– «Гермес с младенцем Дионисом», единственная дошедшая до нас статуя Праксителя. Хотя нельзя ничего утверждать наверняка. Взгляни на эти линии, изгибы, выступы. Говорят, греки идеализировали природу, как фотограф ретуширует портрет. Но это не так. Греческие скульпторы поступали ровно наоборот.
Жанне уже не удавалось отвести взгляд от вытянутого тела: казалось, мышцы натягивают мраморную кожу. Живут. Сокращаются.
– Поначалу греческие скульпторы отталкивались от древнеегипетских образцов, постепенно наделяя их чертами, признаками, особенностями человека. Слабостями своей модели. Они старались вдохнуть в эти древние формы как можно больше жизни. И как раз во времена Праксителя этот метод принес наилучшие плоды. В руках скульптора древние каноны начали жить, дышать. Было достигнуто равновесие между абстракцией и индивидуальностью.
Жанна почувствовала, как старик стиснул ее руку. Орлиной хваткой.
– Я все-таки не вижу связи с моими расследованиями.

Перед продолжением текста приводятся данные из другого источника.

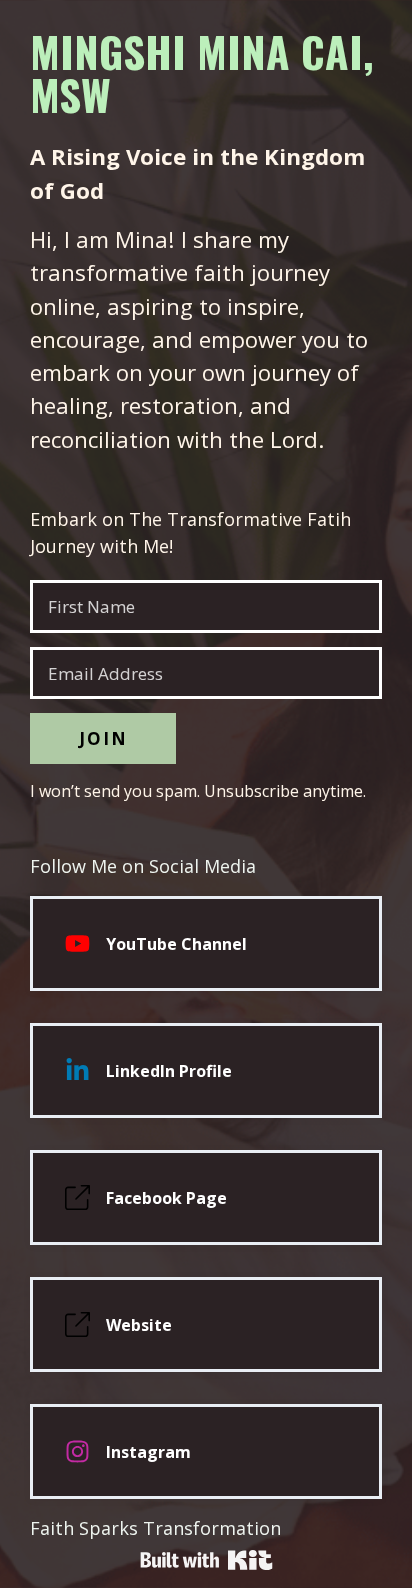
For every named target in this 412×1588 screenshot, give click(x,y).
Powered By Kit (206, 1560)
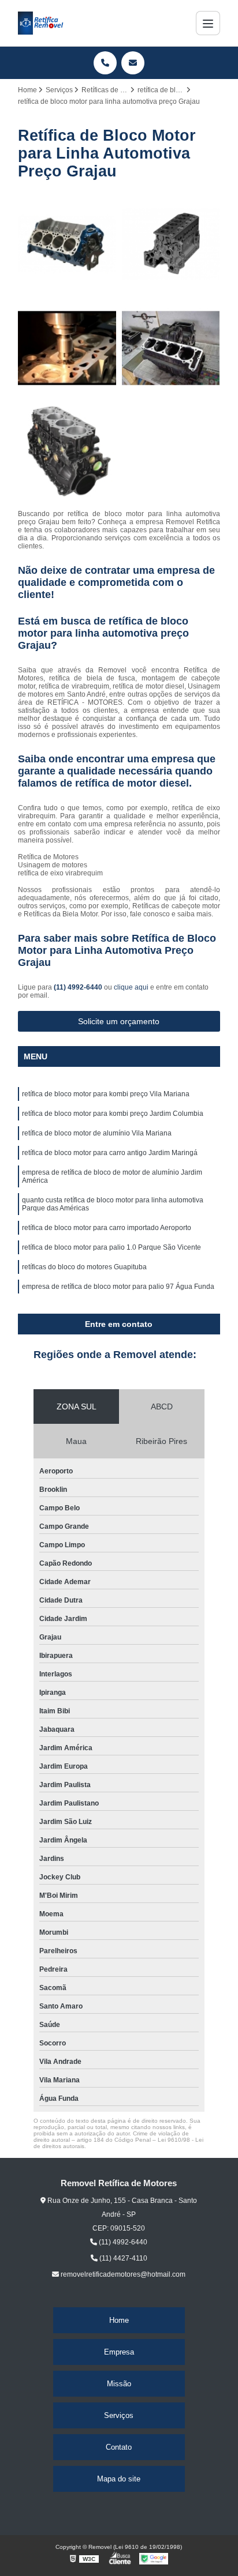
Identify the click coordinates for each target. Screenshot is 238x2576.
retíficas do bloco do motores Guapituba (84, 1267)
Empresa (119, 2352)
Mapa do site (118, 2479)
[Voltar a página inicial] (41, 23)
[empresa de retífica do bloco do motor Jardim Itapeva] (67, 452)
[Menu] (208, 23)
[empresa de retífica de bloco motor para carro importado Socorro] (67, 244)
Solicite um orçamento (118, 1021)
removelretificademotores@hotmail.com (122, 2274)
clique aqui (131, 987)
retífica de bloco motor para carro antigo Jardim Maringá (110, 1153)
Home (119, 2320)
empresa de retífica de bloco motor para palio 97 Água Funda (118, 1287)
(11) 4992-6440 (79, 987)
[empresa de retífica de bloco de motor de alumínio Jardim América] (67, 348)
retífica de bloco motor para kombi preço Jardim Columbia (112, 1114)
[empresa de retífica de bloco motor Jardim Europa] (171, 244)
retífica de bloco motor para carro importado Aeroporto (106, 1228)
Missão (119, 2383)
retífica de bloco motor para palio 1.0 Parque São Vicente (111, 1247)
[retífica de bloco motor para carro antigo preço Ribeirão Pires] (171, 348)
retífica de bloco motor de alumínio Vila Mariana (97, 1133)
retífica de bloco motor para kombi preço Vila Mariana (105, 1094)
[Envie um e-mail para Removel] (132, 62)
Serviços (118, 2415)
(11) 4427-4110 (122, 2258)
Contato (119, 2447)
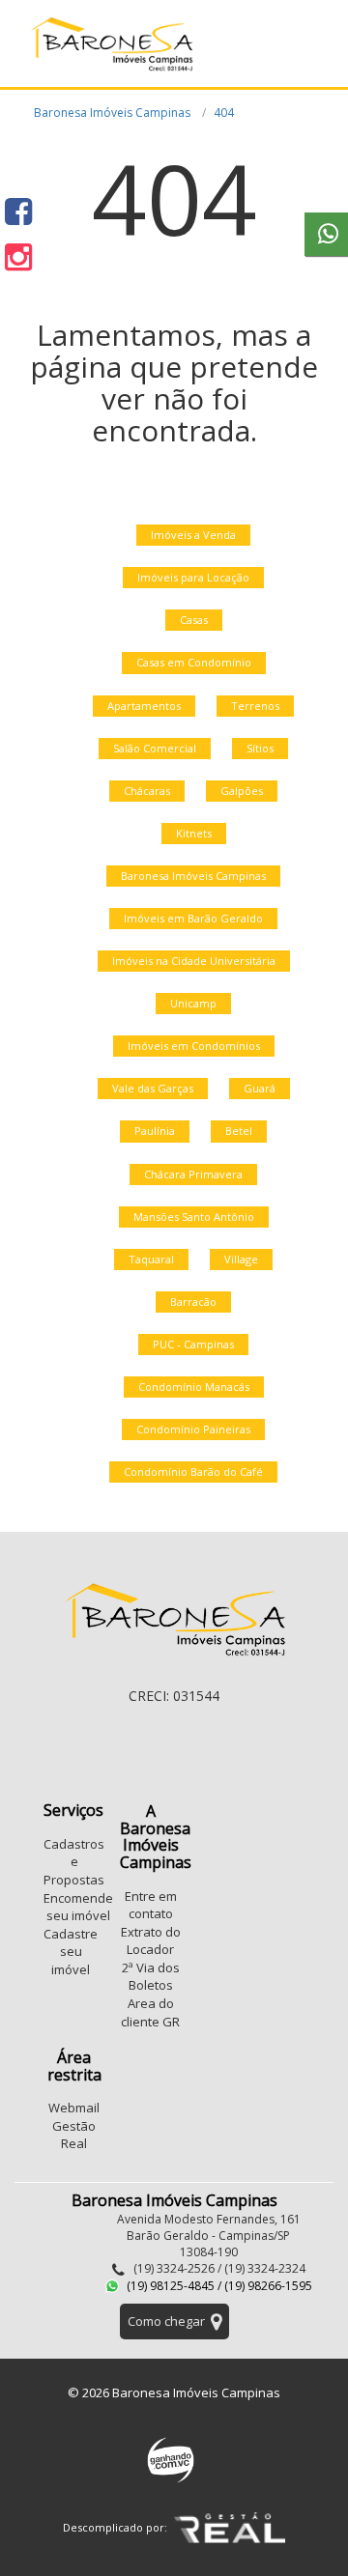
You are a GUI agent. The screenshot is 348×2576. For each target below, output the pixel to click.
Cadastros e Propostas (74, 1861)
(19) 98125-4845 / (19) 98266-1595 (218, 2286)
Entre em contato (151, 1905)
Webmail (74, 2107)
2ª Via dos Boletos (151, 1977)
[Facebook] (18, 211)
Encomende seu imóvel (78, 1907)
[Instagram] (18, 256)
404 (224, 112)
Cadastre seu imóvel (71, 1951)
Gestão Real (74, 2135)
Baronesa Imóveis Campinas (112, 112)
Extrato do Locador (151, 1941)
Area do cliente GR (150, 2012)
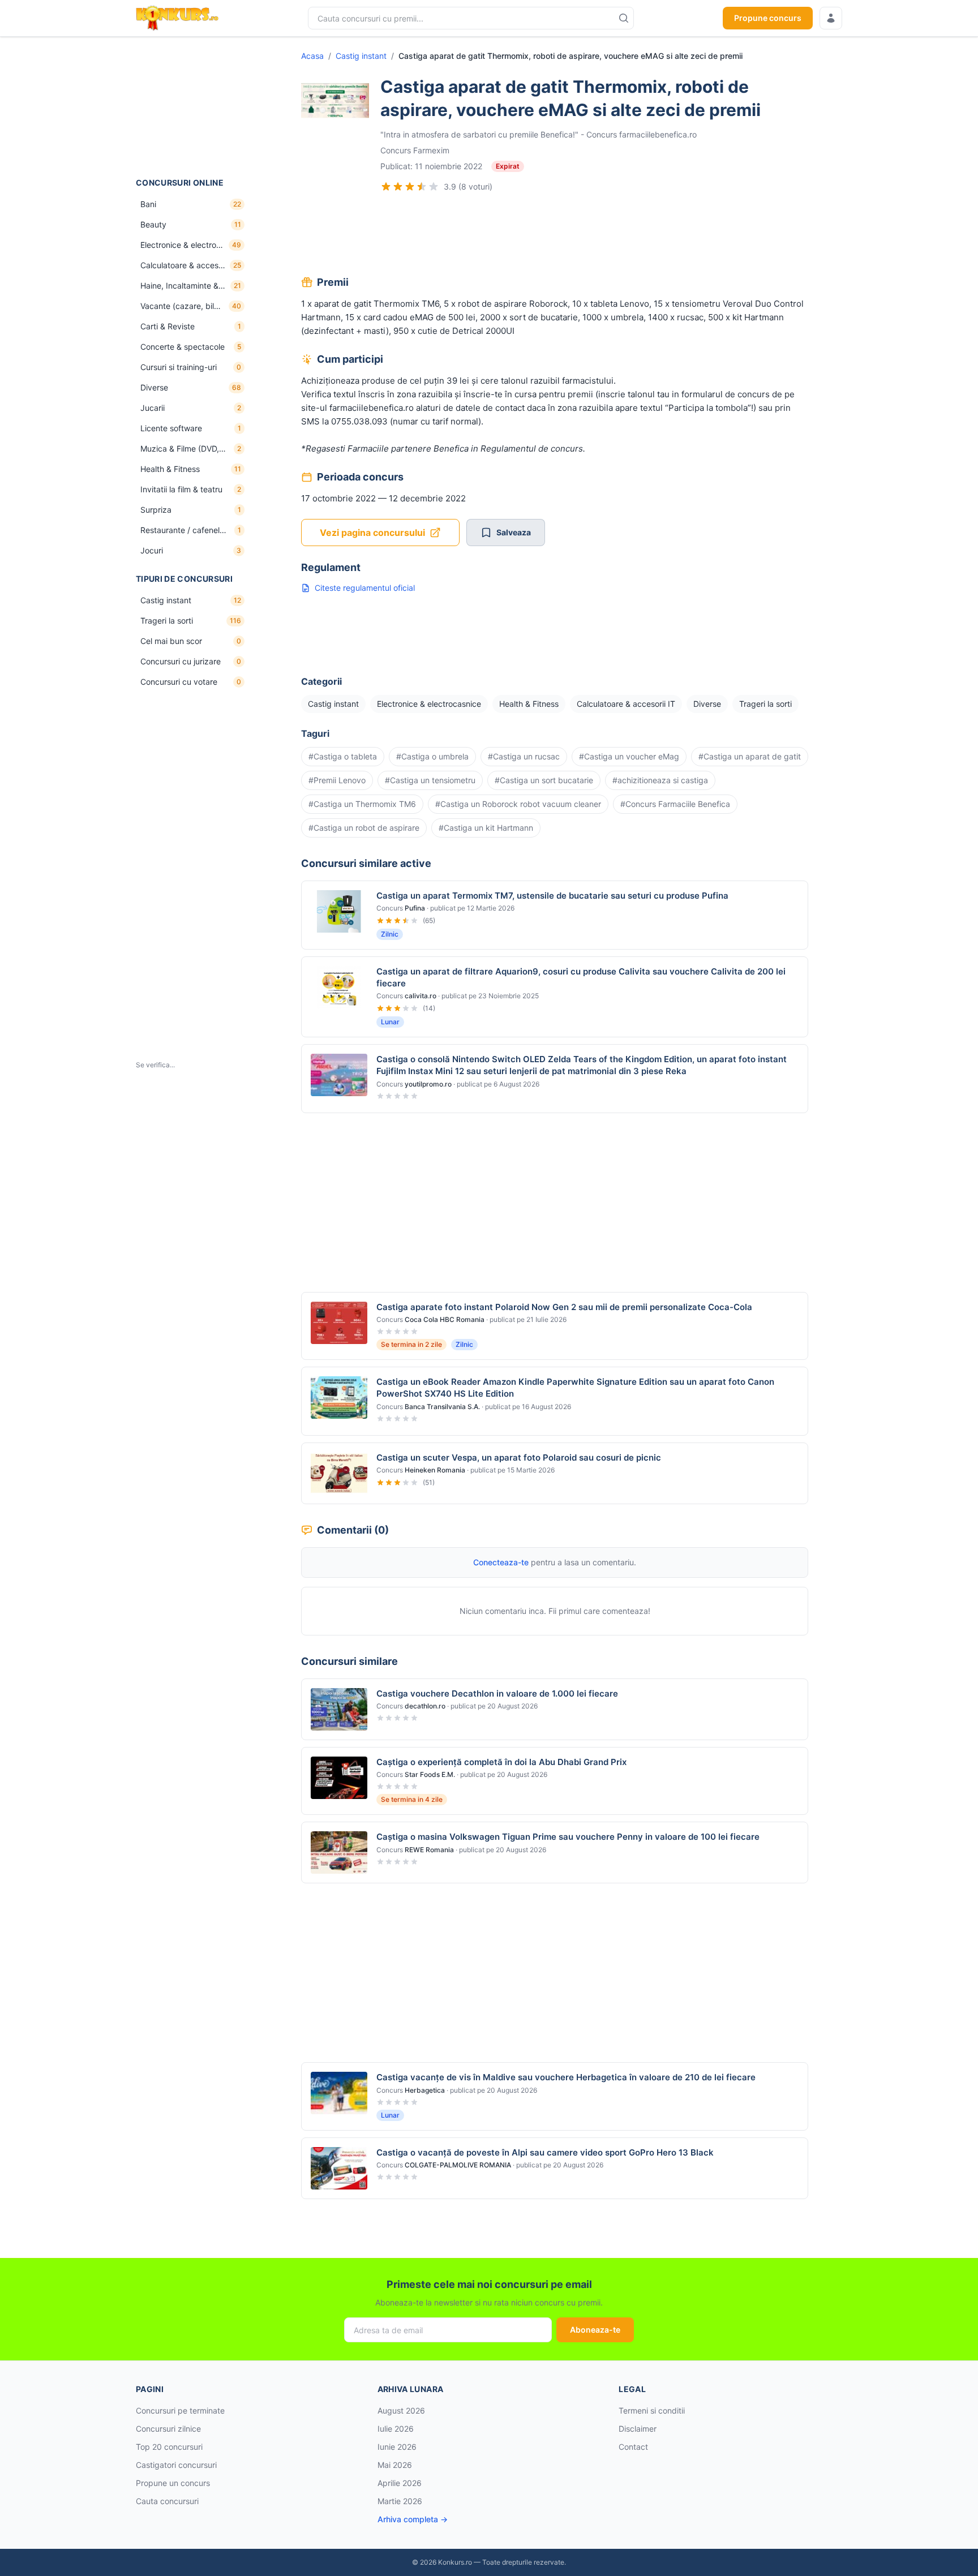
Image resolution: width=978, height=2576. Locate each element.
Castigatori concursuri (176, 2465)
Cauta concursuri (167, 2501)
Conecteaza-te (501, 1562)
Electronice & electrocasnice (429, 704)
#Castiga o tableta (342, 756)
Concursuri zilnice (168, 2428)
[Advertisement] (192, 107)
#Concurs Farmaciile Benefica (675, 804)
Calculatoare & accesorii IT (626, 704)
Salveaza (513, 532)
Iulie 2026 (396, 2428)
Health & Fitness (529, 704)
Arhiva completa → (413, 2519)
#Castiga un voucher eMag (629, 756)
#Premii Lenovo (337, 780)
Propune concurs (767, 18)
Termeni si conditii (652, 2410)
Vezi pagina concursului (372, 532)
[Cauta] (623, 18)
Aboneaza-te (595, 2329)
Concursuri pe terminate (180, 2410)
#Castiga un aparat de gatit (749, 756)
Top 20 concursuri (169, 2447)
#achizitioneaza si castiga (660, 780)
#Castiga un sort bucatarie (544, 780)
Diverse (707, 704)
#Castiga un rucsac (524, 756)
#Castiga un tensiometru (430, 780)
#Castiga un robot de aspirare (363, 827)
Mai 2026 (395, 2465)
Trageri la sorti (765, 704)
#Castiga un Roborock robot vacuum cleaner (518, 804)
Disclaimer (638, 2428)
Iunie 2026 (397, 2447)
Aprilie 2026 (400, 2483)
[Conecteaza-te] (831, 18)
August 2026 (401, 2410)
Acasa (312, 56)
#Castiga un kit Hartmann (486, 827)
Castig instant (361, 56)
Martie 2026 (400, 2501)
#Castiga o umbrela (432, 756)
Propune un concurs (173, 2483)
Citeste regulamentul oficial (365, 588)
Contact (633, 2447)
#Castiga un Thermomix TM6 (362, 804)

– Твои расследования, Жанна, – это твои скульптуры. Всегда будет соблазн что-то подогнать, чтобы они стали безупречными. Чтобы показания свидетелей совпадали минута в минуту. А мотивы были измерены с точностью до миллиметра. Словом, чтобы оставался один-единственный подозреваемый… Я же тебе советую поступать наоборот.
– В каком смысле?
– Работай как греки. Учитывай все несовершенства. Несовпадающие места и минуты. Пробелы в показаниях свидетелей. Противоречивые мотивы. Сохраняй все эти неправильности. Пусть твои расследования остаются живыми! Тогда ты увидишь, ты обнаружишь другие истины, и подчас они уведут тебя куда-то еще. Не следовало бы мне тебе это говорить, но некоторые дела до сих пор не дают мне покоя. Те, в которых были нестыковки. Не вписывающиеся детали, которые я отбросил ради стройности, логичности целого. Эти неточности мучили меня годами, пока мне не открывалась другая истина. Или хотя бы не одолевали сомнения.
– Вы хотите сказать, что невиновные сели в тюрьму?
– Невиновные, которых я, разумеется, считал виновными. Так тоже бывает. Мы сами, судьи, – лишь еще одно несовершенство судебной системы.
Кажется, тогда Жанна не совсем его поняла. Спустя десять лет она все еще шлифовала свои досье, стараясь, чтобы они выглядели стройными и логичными. Зато она заразилась его страстью к греческой и римской скульптуре. Не раз побывала в Греции, Италии, Северной Африке, где музеи ломятся от древних статуй. Да и в Париже она нередко приходила в Лувр, чтобы вновь полюбоваться этими телами, в которых столько жизни и дыхания…
– Как дела? – спросила она, устраиваясь напротив.
– Теперь, в июне, уже лучше. – Он надел очки и просматривал меню, которое им только что принесли. – Наконец-то прекратилась глупая болтовня о мае шестьдесят восьмого[25 - Май 1968 – социальный кризис во Франции, вылившийся в демонстрации, массовые беспорядки и всеобщую забастовку. Привел к смене правительства, отставке президента Шарля де Голля и в конечном счете к серьезным переменам в обществе.].
Жанна улыбнулась. Сразу видно старого социалиста.
– Ты ведь в этом участвовал?
– Участвовал.
– И не согласен со всем, что говорили и писали о тех событиях?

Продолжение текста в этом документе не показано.